(YOUR INSTRUCTIONS):
Rewrite the items from the start through the line containing "I will coord(168,160).", requests included, and shift every coordinate number in the answers up by 111.

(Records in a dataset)
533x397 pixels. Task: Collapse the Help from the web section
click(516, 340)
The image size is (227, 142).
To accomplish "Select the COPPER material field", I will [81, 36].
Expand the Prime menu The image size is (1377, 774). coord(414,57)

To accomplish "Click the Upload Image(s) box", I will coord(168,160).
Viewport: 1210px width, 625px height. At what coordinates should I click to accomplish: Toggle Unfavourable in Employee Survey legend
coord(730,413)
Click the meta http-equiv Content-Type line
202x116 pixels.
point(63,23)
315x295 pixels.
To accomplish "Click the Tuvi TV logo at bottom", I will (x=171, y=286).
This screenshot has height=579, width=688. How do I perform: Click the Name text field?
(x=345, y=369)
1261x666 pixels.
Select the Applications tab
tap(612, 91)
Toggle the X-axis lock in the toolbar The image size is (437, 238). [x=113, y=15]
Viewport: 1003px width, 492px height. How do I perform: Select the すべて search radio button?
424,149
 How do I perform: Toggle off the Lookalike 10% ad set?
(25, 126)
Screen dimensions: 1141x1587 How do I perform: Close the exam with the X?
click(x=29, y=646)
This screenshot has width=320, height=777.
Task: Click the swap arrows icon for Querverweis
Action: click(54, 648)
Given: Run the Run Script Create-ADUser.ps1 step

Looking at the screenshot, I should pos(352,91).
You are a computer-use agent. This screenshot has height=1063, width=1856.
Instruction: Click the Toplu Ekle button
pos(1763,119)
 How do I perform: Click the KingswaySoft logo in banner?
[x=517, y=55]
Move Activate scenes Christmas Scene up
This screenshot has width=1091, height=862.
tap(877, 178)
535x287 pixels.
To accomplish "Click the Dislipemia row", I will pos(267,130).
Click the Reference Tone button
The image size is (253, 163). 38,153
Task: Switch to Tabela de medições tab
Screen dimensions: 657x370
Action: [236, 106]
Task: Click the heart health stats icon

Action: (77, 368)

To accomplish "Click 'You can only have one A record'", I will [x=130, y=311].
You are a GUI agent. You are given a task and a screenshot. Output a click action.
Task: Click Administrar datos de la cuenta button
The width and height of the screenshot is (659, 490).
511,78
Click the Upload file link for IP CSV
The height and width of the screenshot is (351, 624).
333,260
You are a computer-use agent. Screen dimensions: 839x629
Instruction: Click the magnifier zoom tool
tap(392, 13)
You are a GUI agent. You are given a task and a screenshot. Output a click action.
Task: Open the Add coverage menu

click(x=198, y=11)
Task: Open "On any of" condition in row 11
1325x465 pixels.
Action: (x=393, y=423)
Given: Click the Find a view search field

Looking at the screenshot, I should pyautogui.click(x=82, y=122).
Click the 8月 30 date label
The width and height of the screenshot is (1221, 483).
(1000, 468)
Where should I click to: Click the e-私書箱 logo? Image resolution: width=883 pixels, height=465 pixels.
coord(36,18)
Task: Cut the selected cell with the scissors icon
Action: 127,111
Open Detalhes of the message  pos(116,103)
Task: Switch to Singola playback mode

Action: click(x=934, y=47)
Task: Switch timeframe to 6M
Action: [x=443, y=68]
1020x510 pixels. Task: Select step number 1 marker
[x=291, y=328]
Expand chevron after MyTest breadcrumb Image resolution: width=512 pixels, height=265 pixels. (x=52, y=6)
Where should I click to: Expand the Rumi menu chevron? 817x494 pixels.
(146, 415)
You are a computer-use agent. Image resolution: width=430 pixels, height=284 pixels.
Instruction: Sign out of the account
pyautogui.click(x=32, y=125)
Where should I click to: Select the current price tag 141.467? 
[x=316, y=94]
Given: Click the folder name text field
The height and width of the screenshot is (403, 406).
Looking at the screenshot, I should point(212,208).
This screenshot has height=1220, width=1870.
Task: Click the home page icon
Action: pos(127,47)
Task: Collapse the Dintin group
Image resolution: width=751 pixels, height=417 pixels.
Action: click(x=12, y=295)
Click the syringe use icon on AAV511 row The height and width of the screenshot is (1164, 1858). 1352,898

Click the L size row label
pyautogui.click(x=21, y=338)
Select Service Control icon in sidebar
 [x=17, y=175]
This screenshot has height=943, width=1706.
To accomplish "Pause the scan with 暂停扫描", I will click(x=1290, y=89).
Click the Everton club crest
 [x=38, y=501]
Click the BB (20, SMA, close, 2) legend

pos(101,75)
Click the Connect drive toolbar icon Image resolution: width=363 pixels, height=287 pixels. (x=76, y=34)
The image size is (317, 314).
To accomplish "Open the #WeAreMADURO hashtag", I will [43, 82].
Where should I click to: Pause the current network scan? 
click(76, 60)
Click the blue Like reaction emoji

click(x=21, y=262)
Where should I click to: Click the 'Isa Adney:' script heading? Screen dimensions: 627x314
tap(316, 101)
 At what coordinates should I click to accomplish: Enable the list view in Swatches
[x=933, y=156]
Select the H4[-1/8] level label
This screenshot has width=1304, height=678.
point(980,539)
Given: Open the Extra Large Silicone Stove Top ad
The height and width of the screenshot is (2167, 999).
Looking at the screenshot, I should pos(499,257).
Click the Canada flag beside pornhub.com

(OUTPUT):
533x397 pixels. Task: Collapse the Help from the web section
click(627, 451)
The image size is (227, 142).
To accomplish "Select the COPPER material field", I will [192, 147].
Expand the Prime menu The image size is (1377, 774). coord(525,168)

To accomplish "Click the Upload Image(s) box", I will coord(279,271).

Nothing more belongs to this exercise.